Records supplied =>
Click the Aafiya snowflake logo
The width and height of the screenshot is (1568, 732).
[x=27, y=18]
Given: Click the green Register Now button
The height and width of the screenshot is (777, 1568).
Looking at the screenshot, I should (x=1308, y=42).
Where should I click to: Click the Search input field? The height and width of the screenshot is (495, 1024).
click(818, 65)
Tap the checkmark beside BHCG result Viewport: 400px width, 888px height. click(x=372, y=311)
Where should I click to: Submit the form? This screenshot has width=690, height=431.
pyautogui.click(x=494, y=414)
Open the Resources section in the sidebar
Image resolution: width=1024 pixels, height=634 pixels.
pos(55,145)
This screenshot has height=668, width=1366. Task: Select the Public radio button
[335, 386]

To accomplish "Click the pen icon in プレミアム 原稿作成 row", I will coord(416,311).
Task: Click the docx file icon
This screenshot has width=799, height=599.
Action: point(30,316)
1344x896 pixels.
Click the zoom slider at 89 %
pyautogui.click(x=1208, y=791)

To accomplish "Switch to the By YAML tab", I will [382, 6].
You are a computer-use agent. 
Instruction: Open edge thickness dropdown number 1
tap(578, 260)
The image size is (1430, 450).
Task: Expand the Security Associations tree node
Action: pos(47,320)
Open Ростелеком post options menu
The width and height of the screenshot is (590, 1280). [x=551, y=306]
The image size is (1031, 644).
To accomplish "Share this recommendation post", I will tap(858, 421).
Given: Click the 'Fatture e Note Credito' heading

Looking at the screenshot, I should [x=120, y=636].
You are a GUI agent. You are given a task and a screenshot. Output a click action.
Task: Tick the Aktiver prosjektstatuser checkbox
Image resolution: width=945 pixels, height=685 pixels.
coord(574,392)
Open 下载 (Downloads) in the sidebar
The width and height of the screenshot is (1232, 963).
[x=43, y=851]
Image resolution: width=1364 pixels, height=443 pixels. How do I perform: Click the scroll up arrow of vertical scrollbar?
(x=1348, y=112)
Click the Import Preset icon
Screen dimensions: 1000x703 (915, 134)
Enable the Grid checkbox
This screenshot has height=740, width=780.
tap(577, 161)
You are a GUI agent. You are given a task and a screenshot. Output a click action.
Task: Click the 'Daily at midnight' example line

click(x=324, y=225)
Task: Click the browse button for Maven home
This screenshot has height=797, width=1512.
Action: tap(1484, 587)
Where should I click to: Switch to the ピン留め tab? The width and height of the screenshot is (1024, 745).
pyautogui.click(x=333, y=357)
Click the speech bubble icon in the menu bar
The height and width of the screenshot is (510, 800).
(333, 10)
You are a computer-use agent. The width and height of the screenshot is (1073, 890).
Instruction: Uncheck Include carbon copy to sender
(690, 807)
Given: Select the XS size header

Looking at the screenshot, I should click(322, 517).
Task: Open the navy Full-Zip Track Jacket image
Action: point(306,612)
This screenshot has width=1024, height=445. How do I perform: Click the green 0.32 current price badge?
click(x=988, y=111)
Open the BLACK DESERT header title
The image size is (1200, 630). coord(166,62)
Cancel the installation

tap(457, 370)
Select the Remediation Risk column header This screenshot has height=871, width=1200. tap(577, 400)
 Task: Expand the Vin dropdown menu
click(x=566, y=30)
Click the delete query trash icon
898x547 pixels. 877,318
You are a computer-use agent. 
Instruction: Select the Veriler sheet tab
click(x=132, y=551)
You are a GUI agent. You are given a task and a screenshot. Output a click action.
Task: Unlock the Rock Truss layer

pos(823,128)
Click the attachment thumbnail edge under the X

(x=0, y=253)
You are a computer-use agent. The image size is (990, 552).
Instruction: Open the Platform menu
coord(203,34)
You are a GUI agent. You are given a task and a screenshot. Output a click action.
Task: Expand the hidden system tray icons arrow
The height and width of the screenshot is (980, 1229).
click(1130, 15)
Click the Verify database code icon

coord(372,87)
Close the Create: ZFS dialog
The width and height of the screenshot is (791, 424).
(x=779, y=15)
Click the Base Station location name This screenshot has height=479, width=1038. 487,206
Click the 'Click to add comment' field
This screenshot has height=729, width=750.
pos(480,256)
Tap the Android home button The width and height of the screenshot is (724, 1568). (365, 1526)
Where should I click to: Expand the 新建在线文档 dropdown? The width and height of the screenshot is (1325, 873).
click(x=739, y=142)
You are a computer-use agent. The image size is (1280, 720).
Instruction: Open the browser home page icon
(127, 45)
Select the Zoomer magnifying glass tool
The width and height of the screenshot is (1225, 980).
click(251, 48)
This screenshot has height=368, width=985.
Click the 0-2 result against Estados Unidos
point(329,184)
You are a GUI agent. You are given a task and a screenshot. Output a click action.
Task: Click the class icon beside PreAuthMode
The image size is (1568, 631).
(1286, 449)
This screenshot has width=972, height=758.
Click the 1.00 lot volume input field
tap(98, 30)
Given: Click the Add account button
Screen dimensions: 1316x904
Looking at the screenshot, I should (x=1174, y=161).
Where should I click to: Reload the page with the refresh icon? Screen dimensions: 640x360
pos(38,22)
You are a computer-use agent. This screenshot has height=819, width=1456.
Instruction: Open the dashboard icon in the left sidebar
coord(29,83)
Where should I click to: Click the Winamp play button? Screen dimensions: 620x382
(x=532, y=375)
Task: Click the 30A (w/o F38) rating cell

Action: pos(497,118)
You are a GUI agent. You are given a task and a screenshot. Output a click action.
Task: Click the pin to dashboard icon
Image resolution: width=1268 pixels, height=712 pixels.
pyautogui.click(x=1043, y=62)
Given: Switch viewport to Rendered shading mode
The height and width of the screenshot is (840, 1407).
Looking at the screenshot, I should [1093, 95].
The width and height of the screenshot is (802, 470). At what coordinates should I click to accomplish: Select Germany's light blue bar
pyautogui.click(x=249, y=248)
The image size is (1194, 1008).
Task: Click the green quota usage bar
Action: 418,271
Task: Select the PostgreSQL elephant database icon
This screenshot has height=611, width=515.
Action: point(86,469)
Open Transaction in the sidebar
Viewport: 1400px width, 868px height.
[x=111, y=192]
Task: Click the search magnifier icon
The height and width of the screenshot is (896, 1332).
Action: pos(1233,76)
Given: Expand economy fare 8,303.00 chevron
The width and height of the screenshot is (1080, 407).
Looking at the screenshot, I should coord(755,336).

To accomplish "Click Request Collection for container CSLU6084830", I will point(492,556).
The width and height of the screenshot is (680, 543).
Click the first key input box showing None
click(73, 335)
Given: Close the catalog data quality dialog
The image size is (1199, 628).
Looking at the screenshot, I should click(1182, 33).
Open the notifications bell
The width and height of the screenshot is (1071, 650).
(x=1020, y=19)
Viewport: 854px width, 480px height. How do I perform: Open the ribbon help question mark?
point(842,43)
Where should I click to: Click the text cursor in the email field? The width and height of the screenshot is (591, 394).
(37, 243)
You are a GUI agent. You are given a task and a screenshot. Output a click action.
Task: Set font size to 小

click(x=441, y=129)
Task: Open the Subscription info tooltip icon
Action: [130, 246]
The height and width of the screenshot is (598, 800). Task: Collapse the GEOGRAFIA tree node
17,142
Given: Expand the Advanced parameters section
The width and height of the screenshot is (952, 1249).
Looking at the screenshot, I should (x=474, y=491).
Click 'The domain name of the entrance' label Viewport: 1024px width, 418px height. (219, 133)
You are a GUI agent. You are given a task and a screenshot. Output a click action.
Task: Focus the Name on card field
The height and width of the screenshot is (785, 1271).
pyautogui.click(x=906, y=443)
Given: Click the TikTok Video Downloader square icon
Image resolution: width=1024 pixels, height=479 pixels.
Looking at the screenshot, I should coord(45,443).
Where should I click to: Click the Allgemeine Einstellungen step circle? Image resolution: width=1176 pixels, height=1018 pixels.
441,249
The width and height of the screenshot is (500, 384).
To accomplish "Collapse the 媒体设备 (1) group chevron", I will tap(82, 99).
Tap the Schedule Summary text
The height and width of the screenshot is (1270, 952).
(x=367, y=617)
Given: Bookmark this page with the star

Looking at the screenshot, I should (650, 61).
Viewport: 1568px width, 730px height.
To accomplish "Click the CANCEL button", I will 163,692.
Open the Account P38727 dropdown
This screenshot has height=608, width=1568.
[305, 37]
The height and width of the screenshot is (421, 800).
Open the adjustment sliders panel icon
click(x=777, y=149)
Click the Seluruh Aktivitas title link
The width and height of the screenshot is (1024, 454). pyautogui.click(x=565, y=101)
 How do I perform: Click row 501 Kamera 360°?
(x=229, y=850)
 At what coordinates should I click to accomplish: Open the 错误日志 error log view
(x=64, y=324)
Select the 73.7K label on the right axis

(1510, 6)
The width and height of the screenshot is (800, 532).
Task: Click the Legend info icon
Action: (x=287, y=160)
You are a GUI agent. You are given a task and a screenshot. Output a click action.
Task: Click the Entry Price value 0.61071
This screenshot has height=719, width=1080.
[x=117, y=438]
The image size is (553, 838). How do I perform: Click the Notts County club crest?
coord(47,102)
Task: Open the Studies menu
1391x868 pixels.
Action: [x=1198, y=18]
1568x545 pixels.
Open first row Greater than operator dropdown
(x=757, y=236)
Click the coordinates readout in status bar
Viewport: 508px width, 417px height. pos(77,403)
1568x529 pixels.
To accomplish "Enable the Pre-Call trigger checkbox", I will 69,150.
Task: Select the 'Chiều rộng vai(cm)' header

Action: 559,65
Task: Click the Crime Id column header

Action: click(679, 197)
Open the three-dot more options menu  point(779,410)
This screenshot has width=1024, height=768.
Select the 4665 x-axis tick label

What the task requires =>
Read the records above. Show each line that has the string "beside".

Exercise answer =>
Tap the checkmark beside BHCG result Viewport: 400px width, 888px height. click(x=372, y=311)
Task: Click the class icon beside PreAuthMode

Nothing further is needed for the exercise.